***** Data for review *****
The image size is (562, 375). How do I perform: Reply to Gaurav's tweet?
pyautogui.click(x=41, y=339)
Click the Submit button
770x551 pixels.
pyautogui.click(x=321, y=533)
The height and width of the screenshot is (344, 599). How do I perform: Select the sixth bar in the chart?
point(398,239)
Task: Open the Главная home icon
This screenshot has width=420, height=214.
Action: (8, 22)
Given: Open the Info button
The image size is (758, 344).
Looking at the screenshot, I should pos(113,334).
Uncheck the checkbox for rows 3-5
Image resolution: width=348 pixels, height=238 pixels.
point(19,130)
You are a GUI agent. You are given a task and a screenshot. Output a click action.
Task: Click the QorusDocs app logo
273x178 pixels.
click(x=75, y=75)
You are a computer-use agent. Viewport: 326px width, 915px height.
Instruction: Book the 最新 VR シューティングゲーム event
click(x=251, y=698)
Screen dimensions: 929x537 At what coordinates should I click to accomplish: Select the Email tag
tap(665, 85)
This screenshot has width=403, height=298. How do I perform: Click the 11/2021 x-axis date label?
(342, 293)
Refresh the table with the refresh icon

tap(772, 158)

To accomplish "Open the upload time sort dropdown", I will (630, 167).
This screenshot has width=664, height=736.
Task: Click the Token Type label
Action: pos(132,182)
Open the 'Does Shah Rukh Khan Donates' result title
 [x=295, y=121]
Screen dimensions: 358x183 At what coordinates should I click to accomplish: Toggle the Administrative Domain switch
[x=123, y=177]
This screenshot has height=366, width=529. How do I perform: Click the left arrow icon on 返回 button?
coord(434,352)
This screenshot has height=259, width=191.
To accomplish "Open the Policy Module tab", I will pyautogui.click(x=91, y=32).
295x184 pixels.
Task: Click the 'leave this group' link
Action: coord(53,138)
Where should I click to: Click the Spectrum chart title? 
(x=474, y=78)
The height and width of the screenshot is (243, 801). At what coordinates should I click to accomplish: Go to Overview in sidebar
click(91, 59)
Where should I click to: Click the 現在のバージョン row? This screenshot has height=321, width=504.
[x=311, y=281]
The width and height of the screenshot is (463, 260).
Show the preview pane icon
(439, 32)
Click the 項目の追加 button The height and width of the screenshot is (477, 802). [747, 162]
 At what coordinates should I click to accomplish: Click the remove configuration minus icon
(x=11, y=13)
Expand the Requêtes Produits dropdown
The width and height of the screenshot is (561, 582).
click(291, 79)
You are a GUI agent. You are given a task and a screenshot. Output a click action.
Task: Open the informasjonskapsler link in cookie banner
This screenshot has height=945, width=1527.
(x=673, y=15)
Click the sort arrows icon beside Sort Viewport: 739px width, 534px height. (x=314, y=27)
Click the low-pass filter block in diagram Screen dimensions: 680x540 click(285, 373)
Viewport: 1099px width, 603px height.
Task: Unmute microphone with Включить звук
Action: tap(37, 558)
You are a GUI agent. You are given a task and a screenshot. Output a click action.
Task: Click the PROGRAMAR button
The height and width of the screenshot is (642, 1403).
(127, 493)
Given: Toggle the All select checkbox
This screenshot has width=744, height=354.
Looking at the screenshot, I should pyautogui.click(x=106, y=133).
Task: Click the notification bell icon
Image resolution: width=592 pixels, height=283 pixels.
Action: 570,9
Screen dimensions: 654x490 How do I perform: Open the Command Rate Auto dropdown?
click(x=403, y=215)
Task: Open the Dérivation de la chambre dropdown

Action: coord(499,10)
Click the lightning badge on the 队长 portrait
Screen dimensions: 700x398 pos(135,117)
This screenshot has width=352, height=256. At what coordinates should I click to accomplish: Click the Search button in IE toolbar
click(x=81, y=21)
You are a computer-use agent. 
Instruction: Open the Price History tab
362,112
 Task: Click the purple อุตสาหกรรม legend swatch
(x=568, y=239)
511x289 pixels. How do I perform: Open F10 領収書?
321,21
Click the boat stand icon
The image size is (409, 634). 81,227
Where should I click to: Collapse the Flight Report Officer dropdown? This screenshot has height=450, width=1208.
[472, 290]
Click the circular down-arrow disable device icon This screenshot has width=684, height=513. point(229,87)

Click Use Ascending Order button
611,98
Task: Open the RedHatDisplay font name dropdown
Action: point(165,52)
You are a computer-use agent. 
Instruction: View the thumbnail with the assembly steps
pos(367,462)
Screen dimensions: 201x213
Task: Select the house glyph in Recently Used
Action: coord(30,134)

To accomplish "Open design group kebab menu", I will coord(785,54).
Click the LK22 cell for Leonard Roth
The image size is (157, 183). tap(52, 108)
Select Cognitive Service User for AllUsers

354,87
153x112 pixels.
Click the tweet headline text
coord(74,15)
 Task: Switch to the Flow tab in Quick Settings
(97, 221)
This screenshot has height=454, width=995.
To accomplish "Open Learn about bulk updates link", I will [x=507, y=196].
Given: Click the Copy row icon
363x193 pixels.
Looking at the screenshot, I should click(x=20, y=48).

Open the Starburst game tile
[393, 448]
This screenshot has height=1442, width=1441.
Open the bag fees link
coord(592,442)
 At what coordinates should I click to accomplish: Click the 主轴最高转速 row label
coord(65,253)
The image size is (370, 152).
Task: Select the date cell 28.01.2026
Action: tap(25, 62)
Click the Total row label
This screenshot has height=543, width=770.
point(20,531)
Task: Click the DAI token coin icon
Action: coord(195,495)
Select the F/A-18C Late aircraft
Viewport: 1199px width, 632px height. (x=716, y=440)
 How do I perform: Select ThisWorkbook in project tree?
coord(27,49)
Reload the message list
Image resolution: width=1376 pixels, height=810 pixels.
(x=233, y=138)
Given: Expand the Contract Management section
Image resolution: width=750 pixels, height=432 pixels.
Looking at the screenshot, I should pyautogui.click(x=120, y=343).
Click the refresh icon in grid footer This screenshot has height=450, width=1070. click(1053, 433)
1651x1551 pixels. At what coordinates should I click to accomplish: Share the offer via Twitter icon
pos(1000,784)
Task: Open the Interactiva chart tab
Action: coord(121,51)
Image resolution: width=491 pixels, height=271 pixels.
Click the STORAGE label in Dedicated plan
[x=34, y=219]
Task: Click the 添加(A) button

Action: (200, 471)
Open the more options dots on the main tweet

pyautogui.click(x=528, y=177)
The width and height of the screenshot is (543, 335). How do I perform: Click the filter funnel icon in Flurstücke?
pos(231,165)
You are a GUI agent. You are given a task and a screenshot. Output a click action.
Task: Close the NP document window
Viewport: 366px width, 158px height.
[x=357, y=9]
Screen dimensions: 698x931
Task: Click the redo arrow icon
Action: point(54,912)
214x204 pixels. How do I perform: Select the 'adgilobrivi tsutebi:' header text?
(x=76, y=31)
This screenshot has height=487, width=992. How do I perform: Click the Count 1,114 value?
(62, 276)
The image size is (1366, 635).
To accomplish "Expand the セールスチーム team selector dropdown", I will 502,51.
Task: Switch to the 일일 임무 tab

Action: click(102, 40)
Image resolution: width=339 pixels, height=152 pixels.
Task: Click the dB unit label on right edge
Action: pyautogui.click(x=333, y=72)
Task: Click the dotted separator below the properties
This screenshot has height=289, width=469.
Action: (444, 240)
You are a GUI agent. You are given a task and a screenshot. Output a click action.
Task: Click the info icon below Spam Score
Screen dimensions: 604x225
*****
#### Your task
Exactly as they appear above, write out all of the lines.

#### Output below
The image size is (562, 375). How do I perform: Reply to Gaurav's tweet?
pyautogui.click(x=41, y=339)
Click the Submit button
770x551 pixels.
pyautogui.click(x=321, y=533)
The height and width of the screenshot is (344, 599). How do I perform: Select the sixth bar in the chart?
point(398,239)
Task: Open the Главная home icon
This screenshot has width=420, height=214.
Action: (8, 22)
Given: Open the Info button
The image size is (758, 344).
Looking at the screenshot, I should pos(113,334).
Uncheck the checkbox for rows 3-5
Image resolution: width=348 pixels, height=238 pixels.
point(19,130)
You are a GUI agent. You are given a task and a screenshot. Output a click action.
Task: Click the QorusDocs app logo
273x178 pixels.
click(x=75, y=75)
You are a computer-use agent. Viewport: 326px width, 915px height.
Instruction: Book the 最新 VR シューティングゲーム event
click(x=251, y=698)
Screen dimensions: 929x537 At what coordinates should I click to accomplish: Select the Email tag
tap(665, 85)
This screenshot has width=403, height=298. How do I perform: Click the 11/2021 x-axis date label?
(342, 293)
Refresh the table with the refresh icon

tap(772, 158)

To accomplish "Open the upload time sort dropdown", I will (630, 167).
This screenshot has width=664, height=736.
Task: Click the Token Type label
Action: pos(132,182)
Open the 'Does Shah Rukh Khan Donates' result title
 [x=295, y=121]
Screen dimensions: 358x183 At what coordinates should I click to accomplish: Toggle the Administrative Domain switch
[x=123, y=177]
This screenshot has height=366, width=529. How do I perform: Click the left arrow icon on 返回 button?
coord(434,352)
This screenshot has height=259, width=191.
To accomplish "Open the Policy Module tab", I will pyautogui.click(x=91, y=32).
295x184 pixels.
Task: Click the 'leave this group' link
Action: coord(53,138)
Where should I click to: Click the Spectrum chart title? 
(x=474, y=78)
The height and width of the screenshot is (243, 801). At what coordinates should I click to accomplish: Go to Overview in sidebar
click(91, 59)
Where should I click to: Click the 現在のバージョン row? This screenshot has height=321, width=504.
[x=311, y=281]
The width and height of the screenshot is (463, 260).
Show the preview pane icon
(439, 32)
Click the 項目の追加 button The height and width of the screenshot is (477, 802). [747, 162]
 At what coordinates should I click to accomplish: Click the remove configuration minus icon
(x=11, y=13)
Expand the Requêtes Produits dropdown
The width and height of the screenshot is (561, 582).
click(291, 79)
You are a GUI agent. You are given a task and a screenshot. Output a click action.
Task: Open the informasjonskapsler link in cookie banner
This screenshot has height=945, width=1527.
(x=673, y=15)
Click the sort arrows icon beside Sort Viewport: 739px width, 534px height. (x=314, y=27)
Click the low-pass filter block in diagram Screen dimensions: 680x540 click(285, 373)
Viewport: 1099px width, 603px height.
Task: Unmute microphone with Включить звук
Action: tap(37, 558)
You are a GUI agent. You are given a task and a screenshot. Output a click action.
Task: Click the PROGRAMAR button
The height and width of the screenshot is (642, 1403).
(127, 493)
Given: Toggle the All select checkbox
This screenshot has width=744, height=354.
Looking at the screenshot, I should pyautogui.click(x=106, y=133).
Task: Click the notification bell icon
Image resolution: width=592 pixels, height=283 pixels.
Action: 570,9
Screen dimensions: 654x490 How do I perform: Open the Command Rate Auto dropdown?
click(x=403, y=215)
Task: Open the Dérivation de la chambre dropdown

Action: coord(499,10)
Click the lightning badge on the 队长 portrait
Screen dimensions: 700x398 pos(135,117)
This screenshot has width=352, height=256. At what coordinates should I click to accomplish: Click the Search button in IE toolbar
click(x=81, y=21)
You are a computer-use agent. 
Instruction: Open the Price History tab
362,112
 Task: Click the purple อุตสาหกรรม legend swatch
(x=568, y=239)
511x289 pixels. How do I perform: Open F10 領収書?
321,21
Click the boat stand icon
The image size is (409, 634). 81,227
Where should I click to: Collapse the Flight Report Officer dropdown? This screenshot has height=450, width=1208.
[472, 290]
Click the circular down-arrow disable device icon This screenshot has width=684, height=513. point(229,87)

Click Use Ascending Order button
611,98
Task: Open the RedHatDisplay font name dropdown
Action: point(165,52)
You are a computer-use agent. 
Instruction: View the thumbnail with the assembly steps
pos(367,462)
Screen dimensions: 201x213
Task: Select the house glyph in Recently Used
Action: coord(30,134)

To accomplish "Open design group kebab menu", I will coord(785,54).
Click the LK22 cell for Leonard Roth
The image size is (157, 183). tap(52, 108)
Select Cognitive Service User for AllUsers

354,87
153x112 pixels.
Click the tweet headline text
coord(74,15)
 Task: Switch to the Flow tab in Quick Settings
(97, 221)
This screenshot has height=454, width=995.
To accomplish "Open Learn about bulk updates link", I will [x=507, y=196].
Given: Click the Copy row icon
363x193 pixels.
Looking at the screenshot, I should click(x=20, y=48).

Open the Starburst game tile
[393, 448]
This screenshot has height=1442, width=1441.
Open the bag fees link
coord(592,442)
 At what coordinates should I click to accomplish: Click the 主轴最高转速 row label
coord(65,253)
The image size is (370, 152).
Task: Select the date cell 28.01.2026
Action: tap(25, 62)
Click the Total row label
This screenshot has height=543, width=770.
point(20,531)
Task: Click the DAI token coin icon
Action: coord(195,495)
Select the F/A-18C Late aircraft
Viewport: 1199px width, 632px height. (x=716, y=440)
 How do I perform: Select ThisWorkbook in project tree?
coord(27,49)
Reload the message list
Image resolution: width=1376 pixels, height=810 pixels.
(x=233, y=138)
Given: Expand the Contract Management section
Image resolution: width=750 pixels, height=432 pixels.
Looking at the screenshot, I should pyautogui.click(x=120, y=343).
Click the refresh icon in grid footer This screenshot has height=450, width=1070. click(1053, 433)
1651x1551 pixels. At what coordinates should I click to accomplish: Share the offer via Twitter icon
pos(1000,784)
Task: Open the Interactiva chart tab
Action: coord(121,51)
Image resolution: width=491 pixels, height=271 pixels.
Click the STORAGE label in Dedicated plan
[x=34, y=219]
Task: Click the 添加(A) button

Action: (200, 471)
Open the more options dots on the main tweet

pyautogui.click(x=528, y=177)
The width and height of the screenshot is (543, 335). How do I perform: Click the filter funnel icon in Flurstücke?
pos(231,165)
You are a GUI agent. You are given a task and a screenshot. Output a click action.
Task: Close the NP document window
Viewport: 366px width, 158px height.
[x=357, y=9]
Screen dimensions: 698x931
Task: Click the redo arrow icon
Action: point(54,912)
214x204 pixels. How do I perform: Select the 'adgilobrivi tsutebi:' header text?
(x=76, y=31)
This screenshot has height=487, width=992. How do I perform: Click the Count 1,114 value?
(62, 276)
The image size is (1366, 635).
To accomplish "Expand the セールスチーム team selector dropdown", I will 502,51.
Task: Switch to the 일일 임무 tab

Action: click(102, 40)
Image resolution: width=339 pixels, height=152 pixels.
Task: Click the dB unit label on right edge
Action: pyautogui.click(x=333, y=72)
Task: Click the dotted separator below the properties
This screenshot has height=289, width=469.
Action: (444, 240)
You are a GUI agent. You are given a task and a screenshot. Output a click action.
Task: Click the info icon below Spam Score
Screen dimensions: 604x225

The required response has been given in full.